(Pixel coordinate grounding data)
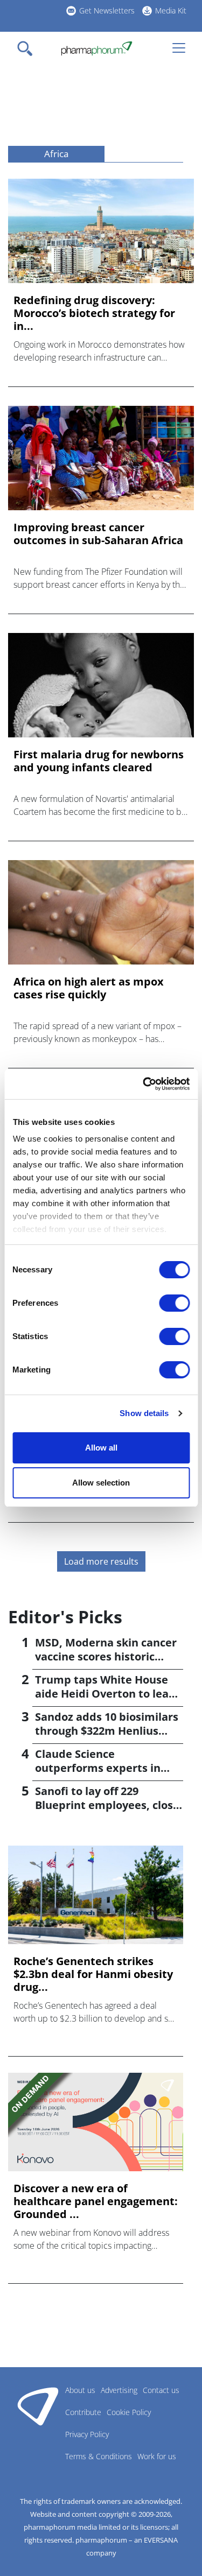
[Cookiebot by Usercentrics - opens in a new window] (144, 1084)
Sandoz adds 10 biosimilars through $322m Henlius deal (106, 1730)
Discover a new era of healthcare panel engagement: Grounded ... (95, 2201)
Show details (144, 1413)
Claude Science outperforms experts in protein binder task (98, 1768)
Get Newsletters (107, 10)
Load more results (101, 1561)
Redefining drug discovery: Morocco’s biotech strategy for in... (94, 313)
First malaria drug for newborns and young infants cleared (98, 761)
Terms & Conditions (98, 2456)
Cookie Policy (129, 2412)
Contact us (161, 2390)
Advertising (119, 2390)
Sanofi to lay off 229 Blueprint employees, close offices (107, 1805)
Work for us (156, 2456)
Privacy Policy (87, 2434)
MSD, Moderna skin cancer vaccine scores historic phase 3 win (106, 1656)
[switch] (174, 1303)
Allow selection (101, 1482)
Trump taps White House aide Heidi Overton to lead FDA (105, 1693)
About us (80, 2390)
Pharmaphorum (38, 2405)
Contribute (83, 2412)
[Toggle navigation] (28, 48)
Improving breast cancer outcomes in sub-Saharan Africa (98, 534)
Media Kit (170, 10)
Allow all (101, 1447)
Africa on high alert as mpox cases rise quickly (88, 988)
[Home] (96, 48)
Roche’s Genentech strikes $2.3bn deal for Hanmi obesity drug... (93, 1974)
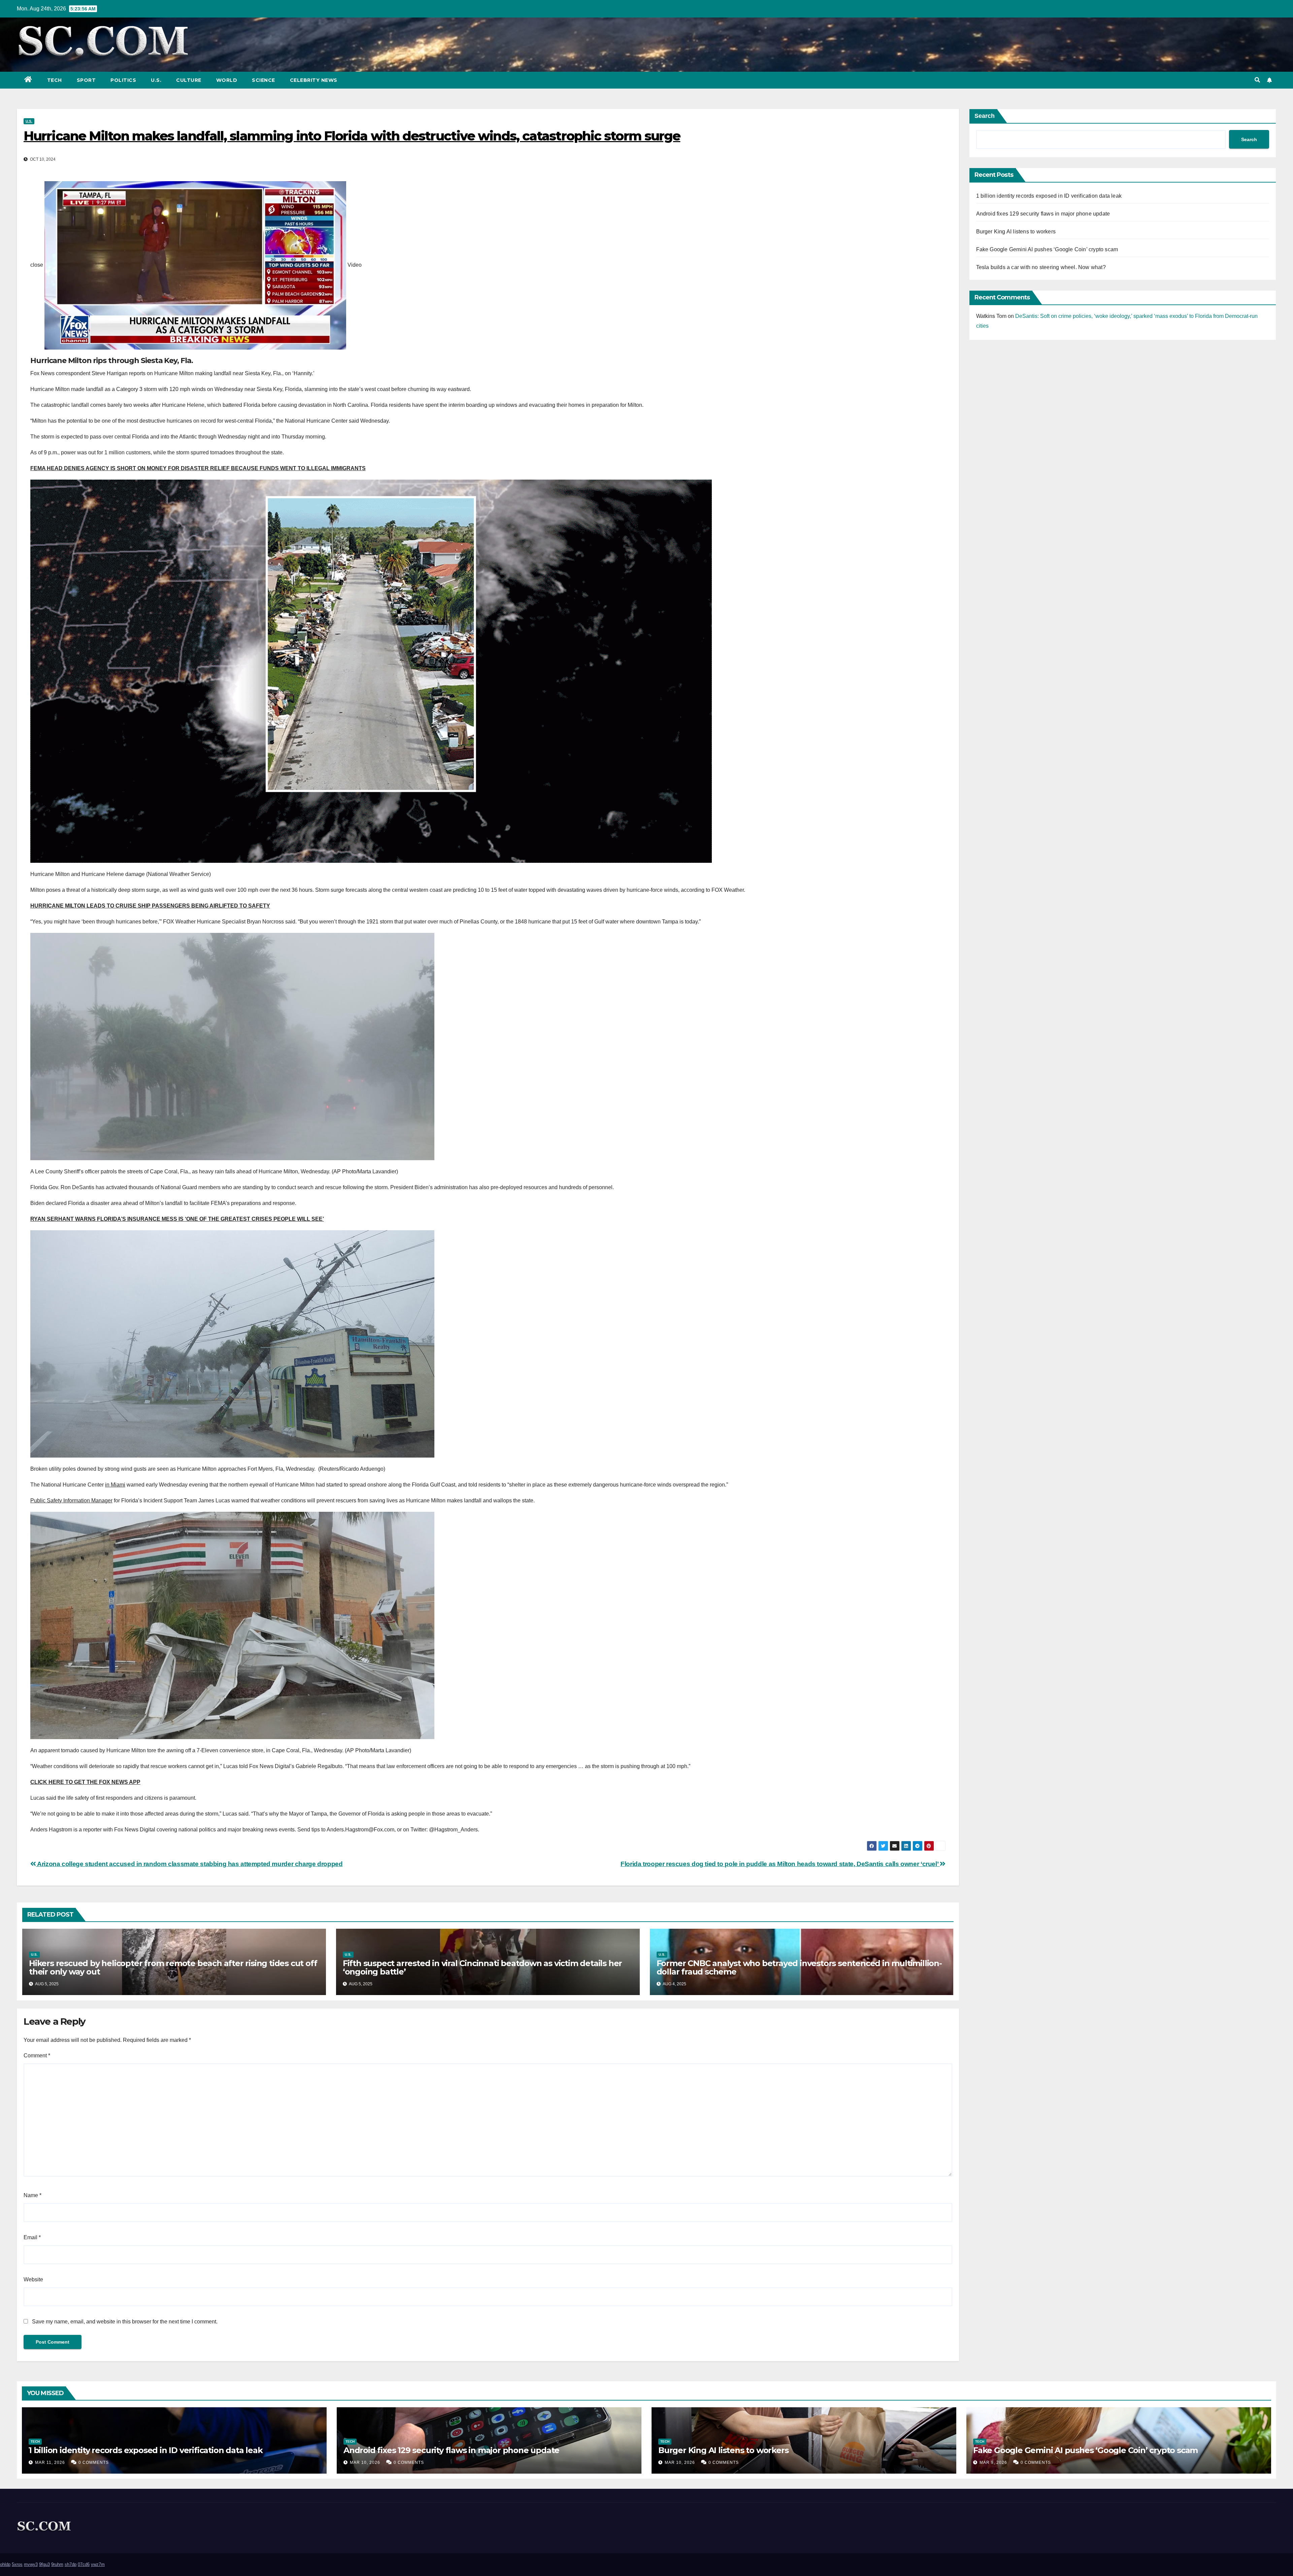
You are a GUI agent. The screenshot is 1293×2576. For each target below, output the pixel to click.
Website (33, 2279)
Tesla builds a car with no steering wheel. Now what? (1041, 267)
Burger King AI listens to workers (1016, 231)
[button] (1257, 80)
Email (32, 2237)
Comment (37, 2055)
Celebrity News (313, 80)
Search (984, 115)
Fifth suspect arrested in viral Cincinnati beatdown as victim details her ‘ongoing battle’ (482, 1967)
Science (263, 80)
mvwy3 (31, 2564)
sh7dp (70, 2564)
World (226, 80)
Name (32, 2195)
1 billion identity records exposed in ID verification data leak (1049, 196)
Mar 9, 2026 (993, 2462)
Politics (123, 80)
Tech (54, 80)
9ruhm (57, 2564)
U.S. (156, 80)
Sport (86, 80)
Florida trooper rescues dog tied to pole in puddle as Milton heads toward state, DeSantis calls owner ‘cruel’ (780, 1863)
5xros (17, 2564)
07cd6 (84, 2564)
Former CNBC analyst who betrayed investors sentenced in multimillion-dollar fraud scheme (799, 1967)
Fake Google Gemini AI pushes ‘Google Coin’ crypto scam (1047, 249)
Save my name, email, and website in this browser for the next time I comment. (125, 2321)
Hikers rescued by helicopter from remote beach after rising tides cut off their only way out (173, 1967)
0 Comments (93, 2462)
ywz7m (98, 2564)
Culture (188, 80)
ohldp (5, 2564)
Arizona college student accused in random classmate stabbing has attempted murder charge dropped (189, 1863)
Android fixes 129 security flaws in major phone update (1043, 214)
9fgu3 (44, 2564)
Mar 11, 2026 (50, 2462)
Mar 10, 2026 (365, 2462)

ASSIGNMENT. Set the pictures aside and transcribe exactly the stretch of lines above, beginning with the one holding "Allow selection (101, 1482)" and ending with the one holding "Website (33, 2279)".

EXPECTED OUTPUT.
Allow selection (101, 1482)
Trump taps White House aide Heidi Overton to lead FDA (105, 1693)
About us (80, 2390)
Pharmaphorum (38, 2405)
Contribute (83, 2412)
[Toggle navigation] (28, 48)
Improving breast cancer outcomes in sub-Saharan Africa (98, 534)
Media Kit (170, 10)
Allow all (101, 1447)
Africa on high alert as mpox cases rise quickly (88, 988)
[Home] (96, 48)
Roche’s Genentech strikes $2.3bn deal for Hanmi obesity drug... (93, 1974)
You are a GUI agent. The screenshot is 1293×2576. For each target below, output the pixel to click.
Website (33, 2279)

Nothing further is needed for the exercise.